A case from early 2026 shows why the details matter. An on-chain forensics firm reported that a European exchange’s main Bitcoin wallet had fallen from about fifty-six Bitcoin to less than one coin, a drop of more than ninety-nine percent, while the platform was still telling users it was solvent. Tens of thousands of customers were affected. We tried to reduce this to a neat lesson. It does not reduce neatly. That is the nightmare version of this story: the public claim says one thing, the wallet says another. With continuous reserve reporting, independent checks, and honest liability matching, the drain would have been visible sooner. Maybe users could have withdrawn in time. Maybe not. But at least they would not have been left staring at a green checkmark while the coins disappeared.
Proof of reserves is not the same thing as a financial audit. This distinction matters. A full audit looks at asset ownership, asset quality, debts, collateral, internal controls, management behavior over time, and the legal risk attached to false statements. A proof of reserves usually does much less. At best, it shows on-chain assets and customer liabilities at a specific moment. It usually does not cover off-chain debts, corporate obligations, related-party deals, or whether funds were mixed across entities. Counter to the usual advice, asking “was it audited?” is not enough. After FTX, some audit firms backed away from proof of reserves work because they did not want a narrow attestation to be mistaken for a clean bill of health. I do not blame them.
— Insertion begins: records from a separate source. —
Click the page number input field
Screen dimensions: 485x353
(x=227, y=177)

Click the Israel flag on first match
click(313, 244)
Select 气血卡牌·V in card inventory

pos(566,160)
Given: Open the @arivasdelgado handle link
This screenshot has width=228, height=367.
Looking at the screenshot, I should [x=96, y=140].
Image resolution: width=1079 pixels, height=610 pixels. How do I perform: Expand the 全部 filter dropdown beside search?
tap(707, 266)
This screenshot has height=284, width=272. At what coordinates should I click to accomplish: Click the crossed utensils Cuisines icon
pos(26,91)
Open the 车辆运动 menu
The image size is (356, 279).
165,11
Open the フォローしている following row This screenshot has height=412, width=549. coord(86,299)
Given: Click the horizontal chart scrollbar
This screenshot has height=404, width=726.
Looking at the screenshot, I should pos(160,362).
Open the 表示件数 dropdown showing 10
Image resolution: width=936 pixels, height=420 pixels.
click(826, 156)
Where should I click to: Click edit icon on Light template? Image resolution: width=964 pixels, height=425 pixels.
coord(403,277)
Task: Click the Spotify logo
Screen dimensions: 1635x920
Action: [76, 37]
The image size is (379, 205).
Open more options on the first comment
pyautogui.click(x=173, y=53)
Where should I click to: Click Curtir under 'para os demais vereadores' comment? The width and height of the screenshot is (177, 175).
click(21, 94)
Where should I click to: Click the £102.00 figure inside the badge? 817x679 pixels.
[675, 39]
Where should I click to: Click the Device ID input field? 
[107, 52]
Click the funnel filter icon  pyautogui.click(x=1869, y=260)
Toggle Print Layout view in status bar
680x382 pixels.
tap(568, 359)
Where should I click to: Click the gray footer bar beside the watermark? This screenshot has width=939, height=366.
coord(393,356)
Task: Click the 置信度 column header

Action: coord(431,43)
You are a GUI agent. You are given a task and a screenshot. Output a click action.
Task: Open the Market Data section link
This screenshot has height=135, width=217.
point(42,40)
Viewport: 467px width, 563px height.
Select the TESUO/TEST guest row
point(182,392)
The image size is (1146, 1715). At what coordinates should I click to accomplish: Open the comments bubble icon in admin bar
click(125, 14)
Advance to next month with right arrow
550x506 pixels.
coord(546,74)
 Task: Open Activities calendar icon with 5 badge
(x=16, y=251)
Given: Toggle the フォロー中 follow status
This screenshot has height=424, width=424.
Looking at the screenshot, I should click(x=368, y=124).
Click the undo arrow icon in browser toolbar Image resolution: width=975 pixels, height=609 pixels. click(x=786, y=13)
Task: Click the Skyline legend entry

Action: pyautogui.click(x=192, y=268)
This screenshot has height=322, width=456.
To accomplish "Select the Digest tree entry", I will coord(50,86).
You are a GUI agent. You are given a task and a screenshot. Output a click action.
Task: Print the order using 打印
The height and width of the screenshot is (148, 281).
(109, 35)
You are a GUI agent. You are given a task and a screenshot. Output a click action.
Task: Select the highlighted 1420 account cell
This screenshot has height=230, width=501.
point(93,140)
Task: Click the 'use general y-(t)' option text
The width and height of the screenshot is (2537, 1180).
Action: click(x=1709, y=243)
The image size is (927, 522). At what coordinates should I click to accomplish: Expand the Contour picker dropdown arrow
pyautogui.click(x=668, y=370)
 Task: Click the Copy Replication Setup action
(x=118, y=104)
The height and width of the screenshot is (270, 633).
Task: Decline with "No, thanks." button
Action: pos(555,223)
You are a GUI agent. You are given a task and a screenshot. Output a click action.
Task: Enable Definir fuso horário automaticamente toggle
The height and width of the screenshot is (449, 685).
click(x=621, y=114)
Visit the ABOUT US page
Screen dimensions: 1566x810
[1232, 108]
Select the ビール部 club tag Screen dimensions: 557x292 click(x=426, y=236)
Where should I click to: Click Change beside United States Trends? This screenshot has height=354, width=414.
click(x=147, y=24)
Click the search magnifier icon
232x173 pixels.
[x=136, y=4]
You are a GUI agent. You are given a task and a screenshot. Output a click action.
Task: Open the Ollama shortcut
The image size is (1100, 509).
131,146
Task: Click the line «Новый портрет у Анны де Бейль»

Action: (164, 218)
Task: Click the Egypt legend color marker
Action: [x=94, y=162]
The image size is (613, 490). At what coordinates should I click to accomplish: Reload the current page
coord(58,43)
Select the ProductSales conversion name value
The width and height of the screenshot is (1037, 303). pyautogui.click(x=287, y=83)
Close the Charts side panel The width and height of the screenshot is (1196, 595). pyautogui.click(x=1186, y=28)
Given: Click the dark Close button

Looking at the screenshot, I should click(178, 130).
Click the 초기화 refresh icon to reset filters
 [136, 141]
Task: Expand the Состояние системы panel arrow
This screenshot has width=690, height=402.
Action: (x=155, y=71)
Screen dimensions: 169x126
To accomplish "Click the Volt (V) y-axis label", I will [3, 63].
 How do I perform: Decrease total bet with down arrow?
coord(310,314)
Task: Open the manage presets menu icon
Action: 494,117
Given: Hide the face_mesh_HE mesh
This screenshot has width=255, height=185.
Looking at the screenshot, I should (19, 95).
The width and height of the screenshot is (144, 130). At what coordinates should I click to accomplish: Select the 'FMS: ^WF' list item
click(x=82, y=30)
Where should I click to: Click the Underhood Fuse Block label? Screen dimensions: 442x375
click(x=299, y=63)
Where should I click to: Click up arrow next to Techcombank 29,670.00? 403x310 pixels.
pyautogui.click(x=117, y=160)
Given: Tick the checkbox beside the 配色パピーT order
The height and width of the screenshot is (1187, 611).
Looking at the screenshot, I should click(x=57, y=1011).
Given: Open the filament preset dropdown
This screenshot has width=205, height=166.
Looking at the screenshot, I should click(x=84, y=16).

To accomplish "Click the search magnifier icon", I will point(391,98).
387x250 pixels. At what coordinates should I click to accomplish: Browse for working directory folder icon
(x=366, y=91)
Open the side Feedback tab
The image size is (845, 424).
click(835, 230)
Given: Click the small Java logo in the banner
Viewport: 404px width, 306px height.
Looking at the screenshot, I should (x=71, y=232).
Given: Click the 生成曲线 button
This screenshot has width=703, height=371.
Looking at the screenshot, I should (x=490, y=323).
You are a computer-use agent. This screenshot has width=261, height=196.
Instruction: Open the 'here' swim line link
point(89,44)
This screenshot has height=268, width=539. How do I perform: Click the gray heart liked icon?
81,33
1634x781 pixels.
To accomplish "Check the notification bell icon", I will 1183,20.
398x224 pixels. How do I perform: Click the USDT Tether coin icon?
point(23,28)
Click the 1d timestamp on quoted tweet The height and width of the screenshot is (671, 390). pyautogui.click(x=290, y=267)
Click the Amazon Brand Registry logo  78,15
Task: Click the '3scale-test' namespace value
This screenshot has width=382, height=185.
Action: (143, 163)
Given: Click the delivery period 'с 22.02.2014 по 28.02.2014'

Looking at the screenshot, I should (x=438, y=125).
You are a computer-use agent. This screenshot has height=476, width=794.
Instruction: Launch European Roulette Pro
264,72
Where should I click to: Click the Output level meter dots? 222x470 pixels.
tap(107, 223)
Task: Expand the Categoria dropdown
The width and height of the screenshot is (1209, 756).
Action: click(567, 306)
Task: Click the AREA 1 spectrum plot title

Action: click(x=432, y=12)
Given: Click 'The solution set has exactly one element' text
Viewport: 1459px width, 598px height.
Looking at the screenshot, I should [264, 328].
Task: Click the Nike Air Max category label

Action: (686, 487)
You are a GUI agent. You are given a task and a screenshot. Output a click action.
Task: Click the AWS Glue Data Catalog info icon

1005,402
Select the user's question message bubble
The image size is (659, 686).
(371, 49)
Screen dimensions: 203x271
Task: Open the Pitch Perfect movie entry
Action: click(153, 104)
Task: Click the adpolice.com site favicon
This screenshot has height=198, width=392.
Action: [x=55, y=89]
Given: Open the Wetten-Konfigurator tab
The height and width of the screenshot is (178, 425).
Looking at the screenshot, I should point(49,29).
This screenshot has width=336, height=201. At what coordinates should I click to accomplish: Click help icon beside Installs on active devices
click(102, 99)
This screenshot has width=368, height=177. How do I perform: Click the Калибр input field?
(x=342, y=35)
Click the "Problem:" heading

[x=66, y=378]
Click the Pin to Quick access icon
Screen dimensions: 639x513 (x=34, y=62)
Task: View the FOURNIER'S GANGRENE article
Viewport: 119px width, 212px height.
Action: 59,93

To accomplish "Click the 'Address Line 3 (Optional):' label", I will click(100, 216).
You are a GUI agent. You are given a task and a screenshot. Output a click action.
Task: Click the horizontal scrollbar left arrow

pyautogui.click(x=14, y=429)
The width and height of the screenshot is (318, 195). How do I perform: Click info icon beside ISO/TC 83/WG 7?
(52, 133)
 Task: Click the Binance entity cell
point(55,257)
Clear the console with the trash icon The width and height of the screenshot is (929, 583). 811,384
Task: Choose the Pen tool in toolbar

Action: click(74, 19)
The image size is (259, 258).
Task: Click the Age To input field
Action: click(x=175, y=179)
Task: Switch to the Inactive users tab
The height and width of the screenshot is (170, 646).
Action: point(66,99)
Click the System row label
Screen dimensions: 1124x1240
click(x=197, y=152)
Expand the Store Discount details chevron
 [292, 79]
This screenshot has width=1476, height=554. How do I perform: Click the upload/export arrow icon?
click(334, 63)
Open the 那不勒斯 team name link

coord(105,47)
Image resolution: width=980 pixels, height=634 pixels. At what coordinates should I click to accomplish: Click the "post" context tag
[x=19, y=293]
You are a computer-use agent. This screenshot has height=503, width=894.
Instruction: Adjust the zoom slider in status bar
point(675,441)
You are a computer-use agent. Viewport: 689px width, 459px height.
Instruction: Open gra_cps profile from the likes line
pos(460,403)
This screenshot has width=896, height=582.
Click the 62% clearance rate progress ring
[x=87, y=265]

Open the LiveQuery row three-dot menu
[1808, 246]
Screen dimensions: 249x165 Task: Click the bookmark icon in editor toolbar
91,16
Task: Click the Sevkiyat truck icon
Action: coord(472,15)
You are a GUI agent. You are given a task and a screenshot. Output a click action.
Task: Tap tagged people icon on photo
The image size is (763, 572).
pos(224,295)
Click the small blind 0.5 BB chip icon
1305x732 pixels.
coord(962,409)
The public tends to read “audited” as “safe,” and those are not the same thing.
What this means
Better proof of reserves is a good sign, but only if people stop treating it like a magic shield. A frequent, independent, two-sided proof can reduce the risk of hidden insolvency. It can make lies harder to maintain. That matters. But crypto has a bad habit of turning useful tools into slogans, and proof of reserves is already halfway there. The useful version is boring: regular updates, real liability proofs, outside verification, plain language about what the proof does not show, and no pretending that a cryptographic snapshot replaces institutional trust.
For investors and traders, the practical takeaway is blunt: inspect the proof, not the badge. Look for proof of liabilities, ideally using zero-knowledge methods. Check whether an independent firm attested it. Check the date. Treat assets-only graphics with suspicion. Is this overkill? For anyone keeping meaningful assets on a centralized platform, no. A wallet screenshot or dashboard can look comforting while leaving out the part that matters most: what the exchange owes. Regulatory status and track record still matter too. Yes, this slightly contradicts the “verify, don’t trust” slogan. Bear with me. Self-custody is the only way to remove exchange custody risk completely, but if you keep assets on a platform, choose one that publishes frequent, two-sided, independently checked reserve data. Watch how major exchanges, including Coinbase (COIN), handle future quarterly disclosures. The market will be watching those numbers closely, and for once, it should.